(Stored records)
__________

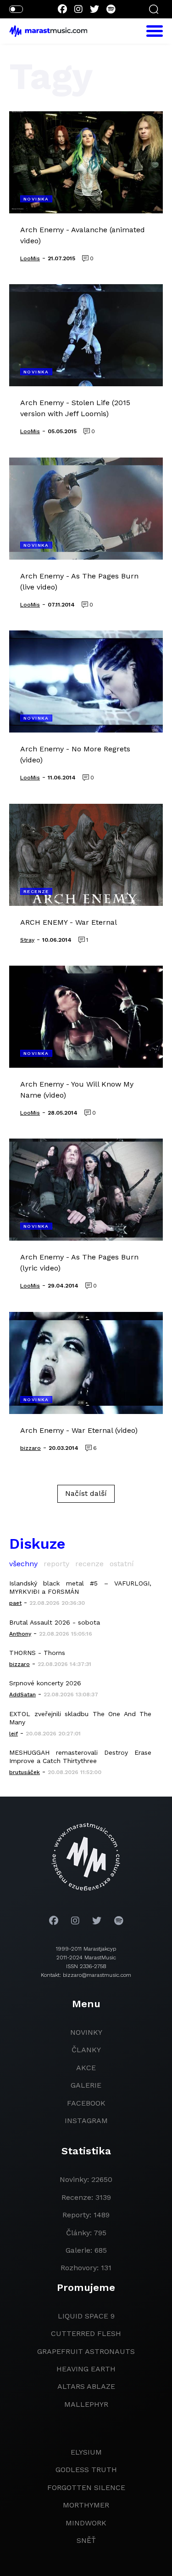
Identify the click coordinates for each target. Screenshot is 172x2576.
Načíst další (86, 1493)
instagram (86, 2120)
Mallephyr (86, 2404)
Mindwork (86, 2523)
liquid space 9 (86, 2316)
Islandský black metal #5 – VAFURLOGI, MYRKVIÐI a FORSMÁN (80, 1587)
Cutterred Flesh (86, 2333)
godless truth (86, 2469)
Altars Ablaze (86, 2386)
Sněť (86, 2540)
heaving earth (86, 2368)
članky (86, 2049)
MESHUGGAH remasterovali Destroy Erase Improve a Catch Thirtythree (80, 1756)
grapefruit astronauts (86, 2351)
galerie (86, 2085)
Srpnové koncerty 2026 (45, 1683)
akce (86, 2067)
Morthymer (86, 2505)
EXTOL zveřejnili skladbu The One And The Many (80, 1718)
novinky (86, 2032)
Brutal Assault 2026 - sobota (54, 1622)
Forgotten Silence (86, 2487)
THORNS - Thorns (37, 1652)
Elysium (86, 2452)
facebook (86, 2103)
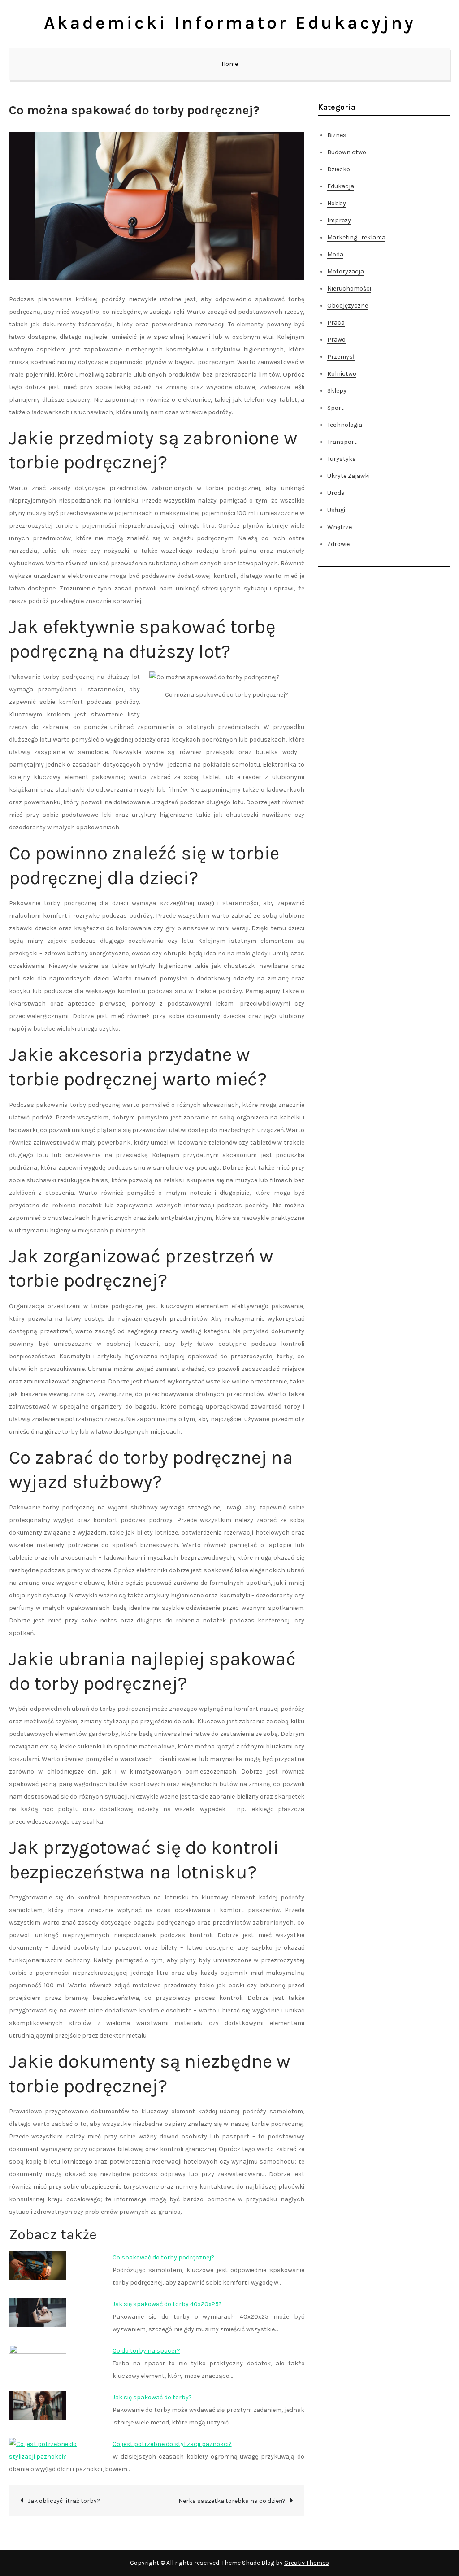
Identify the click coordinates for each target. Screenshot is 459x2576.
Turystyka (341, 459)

__________

- [INSTRUCTIONS FOR THE TASK] Gather each line of the records holding the string "coordinates".

- [COMPLETED EXERCISE]
Identify the click coordinates for each target. Screenshot is 172x2576.
Identify the click coordinates for each target. Screenshot is 459x2576.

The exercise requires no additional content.